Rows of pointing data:
-------
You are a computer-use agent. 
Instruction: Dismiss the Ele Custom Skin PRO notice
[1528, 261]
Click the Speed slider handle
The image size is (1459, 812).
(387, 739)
-------
- PROMPT -
Reproduce every line of the data above without changing anything.

- THE RESPONSE -
You are a computer-use agent. 
Instruction: Dismiss the Ele Custom Skin PRO notice
[1528, 261]
Click the Speed slider handle
The image size is (1459, 812).
(387, 739)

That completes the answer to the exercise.